You know that scene in Scorsese’s “Gangs of New York” (if you haven’t seen it, and you’re old enough to do so, go get it immediately, then get back to me and we’ll figure out everything else you’ve been doing wrong with yourself) where the poor, working class folks move on up to the fancy part of town, only to start kicking down doors and breaking up tea parties?

That’s pretty much what happened in week seven, as three of the bottom four teams rose up to take the upper-class down a peg. Of course, the Denver Outlaws were immune to the rise of the proletariat (even with the week six loss, the Outlaws aren’t rich right now, they’re wealthy, and these things often don’t affect them), but everyone was put on notice: your leads aren’t safe; this season is far from over.

Major League Lacrosse Week 7 Highlights

Ohio 18, Rochester 13

Not only did the Machine put up a franchise-record 18 goals and win their first home game of the season, but most of all, for the first time in their three-year history, they won a third game. Last year they didn’t win their second game until August; now, they’ve got three convincing wins at the halfway mark of the season.

After playing the second half in week six, Brian Phipps went the distance for the Machine, and played the entire game, and with two point-blank saves in the first four shots of goal, held off an early Rattlers charge that could have put Ohio in trouble early.

With both Mark Matthews and Dan Hardy held out of the lineup for the Rattlers, Mark Cockerton was penciled back in at midfield while Jordan Wolf made his MLL debut at attack. Wolf, who only needed 23:40 to record his first career hat trick, showed no sign of first-game jitters; when he wasn’t getting inside position on his defenders, he was just running right by them, or executing two man plays with his new teammates. When all was said and done, the MLL Rookie of the Week finished with a team-high five points on four goals and an assist.
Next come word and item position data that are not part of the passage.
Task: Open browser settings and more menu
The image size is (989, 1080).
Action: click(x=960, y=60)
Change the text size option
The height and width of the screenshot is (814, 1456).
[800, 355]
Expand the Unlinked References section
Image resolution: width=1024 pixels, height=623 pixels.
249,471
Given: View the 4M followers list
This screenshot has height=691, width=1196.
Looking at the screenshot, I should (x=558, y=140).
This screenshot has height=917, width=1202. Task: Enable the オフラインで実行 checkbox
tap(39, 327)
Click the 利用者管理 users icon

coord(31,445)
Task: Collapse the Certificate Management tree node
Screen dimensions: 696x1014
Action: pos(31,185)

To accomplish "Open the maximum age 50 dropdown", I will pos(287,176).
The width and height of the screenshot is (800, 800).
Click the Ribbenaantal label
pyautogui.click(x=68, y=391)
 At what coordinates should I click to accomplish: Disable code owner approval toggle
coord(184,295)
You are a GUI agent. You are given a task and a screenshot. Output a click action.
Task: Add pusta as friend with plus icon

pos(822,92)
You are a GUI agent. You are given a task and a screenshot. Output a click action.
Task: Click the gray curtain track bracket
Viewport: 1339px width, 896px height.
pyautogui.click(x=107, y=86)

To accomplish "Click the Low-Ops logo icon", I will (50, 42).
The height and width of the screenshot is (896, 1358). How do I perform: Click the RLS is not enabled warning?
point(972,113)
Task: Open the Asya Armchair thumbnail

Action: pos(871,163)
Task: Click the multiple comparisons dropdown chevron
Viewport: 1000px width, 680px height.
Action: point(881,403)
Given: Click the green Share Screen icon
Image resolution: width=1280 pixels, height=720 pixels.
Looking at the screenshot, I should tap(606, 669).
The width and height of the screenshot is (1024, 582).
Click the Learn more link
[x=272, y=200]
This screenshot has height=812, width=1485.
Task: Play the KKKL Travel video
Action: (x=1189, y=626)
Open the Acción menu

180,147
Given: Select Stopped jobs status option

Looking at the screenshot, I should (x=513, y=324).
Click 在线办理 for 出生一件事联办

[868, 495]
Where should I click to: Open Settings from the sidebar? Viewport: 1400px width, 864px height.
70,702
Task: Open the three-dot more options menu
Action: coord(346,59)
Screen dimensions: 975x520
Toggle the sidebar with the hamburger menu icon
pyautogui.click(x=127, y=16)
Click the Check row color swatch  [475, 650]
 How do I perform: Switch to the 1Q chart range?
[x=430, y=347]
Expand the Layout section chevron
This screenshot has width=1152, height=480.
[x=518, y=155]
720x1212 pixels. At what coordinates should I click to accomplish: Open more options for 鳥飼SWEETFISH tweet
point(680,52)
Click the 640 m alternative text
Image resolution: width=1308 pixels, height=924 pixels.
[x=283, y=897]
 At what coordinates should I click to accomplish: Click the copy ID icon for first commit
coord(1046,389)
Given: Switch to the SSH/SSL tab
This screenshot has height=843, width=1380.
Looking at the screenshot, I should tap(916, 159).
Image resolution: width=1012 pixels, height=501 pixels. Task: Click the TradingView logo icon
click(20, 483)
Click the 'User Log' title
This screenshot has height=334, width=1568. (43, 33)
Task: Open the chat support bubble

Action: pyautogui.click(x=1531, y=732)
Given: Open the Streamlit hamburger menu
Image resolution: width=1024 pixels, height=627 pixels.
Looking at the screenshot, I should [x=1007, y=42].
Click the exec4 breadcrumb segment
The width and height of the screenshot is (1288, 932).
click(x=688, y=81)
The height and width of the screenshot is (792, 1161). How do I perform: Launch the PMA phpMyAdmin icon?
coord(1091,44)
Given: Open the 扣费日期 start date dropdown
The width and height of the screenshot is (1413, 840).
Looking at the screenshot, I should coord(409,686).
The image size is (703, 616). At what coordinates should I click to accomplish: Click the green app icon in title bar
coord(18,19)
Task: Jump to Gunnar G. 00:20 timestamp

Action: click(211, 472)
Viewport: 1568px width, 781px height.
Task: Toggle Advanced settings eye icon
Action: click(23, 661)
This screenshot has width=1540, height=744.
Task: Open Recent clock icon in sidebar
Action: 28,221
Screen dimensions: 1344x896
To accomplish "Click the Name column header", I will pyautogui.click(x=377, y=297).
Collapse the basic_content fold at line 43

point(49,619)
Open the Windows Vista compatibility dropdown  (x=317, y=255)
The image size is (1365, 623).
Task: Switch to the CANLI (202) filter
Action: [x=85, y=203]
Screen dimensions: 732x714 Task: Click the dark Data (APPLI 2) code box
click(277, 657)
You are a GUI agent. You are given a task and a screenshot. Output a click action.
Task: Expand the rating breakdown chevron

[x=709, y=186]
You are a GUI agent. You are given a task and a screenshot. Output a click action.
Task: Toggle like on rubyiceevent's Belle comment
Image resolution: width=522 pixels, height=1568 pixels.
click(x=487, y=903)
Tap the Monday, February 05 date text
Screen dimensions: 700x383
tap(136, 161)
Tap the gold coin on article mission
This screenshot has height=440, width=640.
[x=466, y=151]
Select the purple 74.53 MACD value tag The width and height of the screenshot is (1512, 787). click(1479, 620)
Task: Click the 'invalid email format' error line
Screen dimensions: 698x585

After Peter Baum’s man-up goal tied the game at ten, John Galloway appeared to lose his mind and began intermittently yelling at the refs for about two minutes, which if you’re an offensive player, is pretty much the same as a giant green light flashing above his head. With Galloway on tilt, the Machine went on to score eight of the next ten goals, Marcus Holman personally scoring four of them.

Speaking of scoring goals, remember last year when Ohio’s offense didn’t put up double digits until their seventh game of the season? Well, in the three weeks since their 11-9 loss to the Lizards, they’ve put up 15, 16 and 18 goals, respectively, and now lead the league in total goals. In this game alone, Baum tallied a career-high five goals and six points, Steele Stanwick handed out a career-high six assists and Marcus Holman scored a career-high five goals of his own.

Along with Logan Schuss tossing in another casual four-goal game, Ohio’s offense has been absolutely merciless as of late. Who do you focus on? Who do you slide from? Good luck with that.

Charlotte 14, Florida 13

Much like their classmates in Ohio, the Hounds are trending upward as well, not only winning their second game in a row but, in the process, taking out another team with a winning record.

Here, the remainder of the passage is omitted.